• [PAGE]
START

Hive Support in Sparkling Water
===============================

Spark supports reading data natively from Hive and H2O supports that in a Hadoop environment as well.
In Sparkling Water you can decide which tool you want to use for this task. This tutorial explains what is needed
to use H2O to read data from Hive in the Sparkling Water environment.

Import Data from Hive via Hive Metastore
----------------------------------------

- Make sure ``$SPARK_HOME/conf`` contains the hive-site.xml with your Hive configuration.
- In YARN client mode or any local mode, please copy the required connector jars for your Metastore to ``$SPARK_HOME/jars``.
  You can find these jars in ``$HIVE_HOME/lib directory``. For example, if you are using MySQL as a Metastore for Hive,
  copy MySQL metastore JDBC connector. This is not required in the YARN cluster mode.

This is all preparation we need to do. The following code shows how to import the table.

.. content-tabs::

    .. tab-container:: Scala
        :title: Scala

        To read data from Hive in Sparkling Water, you can use the method:

        .. code:: Scala

            val airlinesTable = h2oContext.importHiveTable("default", "airlines")

END

• [GIVEN TASK A]
In the Hive support page, repeat the passage from "Hive Support in" up to and including "environment as well.", substituting "Kubernetes" for "Hadoop".
• [GIVEN TASK B]
Answer these about the Hive support page:
(i) Which file should ``$SPARK_HOME/conf`` contain?
(ii) In which directory can the Metastore connector jars be found?
(iii) Which method does the Scala code call to import the table?

• [DATASET CONTENT]
START

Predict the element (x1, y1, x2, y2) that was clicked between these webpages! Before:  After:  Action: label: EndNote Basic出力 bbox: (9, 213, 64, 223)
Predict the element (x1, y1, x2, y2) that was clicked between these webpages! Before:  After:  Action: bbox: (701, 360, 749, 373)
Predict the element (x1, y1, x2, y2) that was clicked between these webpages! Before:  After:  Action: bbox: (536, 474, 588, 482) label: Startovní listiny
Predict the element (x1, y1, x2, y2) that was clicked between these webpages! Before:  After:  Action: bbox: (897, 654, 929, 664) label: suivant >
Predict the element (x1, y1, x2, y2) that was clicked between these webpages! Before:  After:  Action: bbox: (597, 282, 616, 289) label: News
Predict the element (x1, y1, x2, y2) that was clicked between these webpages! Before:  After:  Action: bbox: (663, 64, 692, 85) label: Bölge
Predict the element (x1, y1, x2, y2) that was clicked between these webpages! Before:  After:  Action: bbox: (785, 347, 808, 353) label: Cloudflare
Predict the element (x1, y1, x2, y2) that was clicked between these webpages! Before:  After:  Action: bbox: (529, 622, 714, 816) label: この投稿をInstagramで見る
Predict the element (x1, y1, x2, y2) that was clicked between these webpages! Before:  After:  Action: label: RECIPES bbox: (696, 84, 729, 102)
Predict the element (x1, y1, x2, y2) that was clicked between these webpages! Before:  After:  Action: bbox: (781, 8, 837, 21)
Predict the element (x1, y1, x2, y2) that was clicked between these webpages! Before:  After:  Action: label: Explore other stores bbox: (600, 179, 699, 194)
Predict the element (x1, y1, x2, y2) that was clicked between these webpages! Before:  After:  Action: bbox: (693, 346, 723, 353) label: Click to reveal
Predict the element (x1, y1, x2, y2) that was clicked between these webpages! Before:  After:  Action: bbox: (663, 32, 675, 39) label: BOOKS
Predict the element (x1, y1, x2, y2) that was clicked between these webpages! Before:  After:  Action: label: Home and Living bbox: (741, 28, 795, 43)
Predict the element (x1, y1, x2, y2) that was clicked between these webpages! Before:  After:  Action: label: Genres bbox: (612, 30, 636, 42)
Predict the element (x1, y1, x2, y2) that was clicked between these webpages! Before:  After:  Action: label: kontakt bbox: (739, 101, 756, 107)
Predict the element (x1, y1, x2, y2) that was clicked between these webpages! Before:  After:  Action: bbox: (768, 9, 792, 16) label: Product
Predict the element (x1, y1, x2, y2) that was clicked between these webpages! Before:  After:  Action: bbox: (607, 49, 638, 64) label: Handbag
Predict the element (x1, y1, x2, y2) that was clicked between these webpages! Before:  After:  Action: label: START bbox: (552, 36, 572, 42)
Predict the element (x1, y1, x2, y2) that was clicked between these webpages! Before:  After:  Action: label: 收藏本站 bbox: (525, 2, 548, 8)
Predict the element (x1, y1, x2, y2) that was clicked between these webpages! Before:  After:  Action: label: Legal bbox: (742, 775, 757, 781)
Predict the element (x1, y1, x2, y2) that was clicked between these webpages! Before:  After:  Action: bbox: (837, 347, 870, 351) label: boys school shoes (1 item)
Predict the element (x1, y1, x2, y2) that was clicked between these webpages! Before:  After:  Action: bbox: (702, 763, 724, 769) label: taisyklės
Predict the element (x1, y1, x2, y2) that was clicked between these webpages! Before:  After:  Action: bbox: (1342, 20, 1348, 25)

END

• [CORRECT RESULT A]
Hive Support in Sparkling Water
===============================

Spark supports reading data natively from Hive and H2O supports that in a Kubernetes environment as well.

• [CORRECT RESULT B]
(i) hive-site.xml, with your Hive configuration
(ii) ``$HIVE_HOME/lib directory``
(iii) h2oContext.importHiveTable("default", "airlines")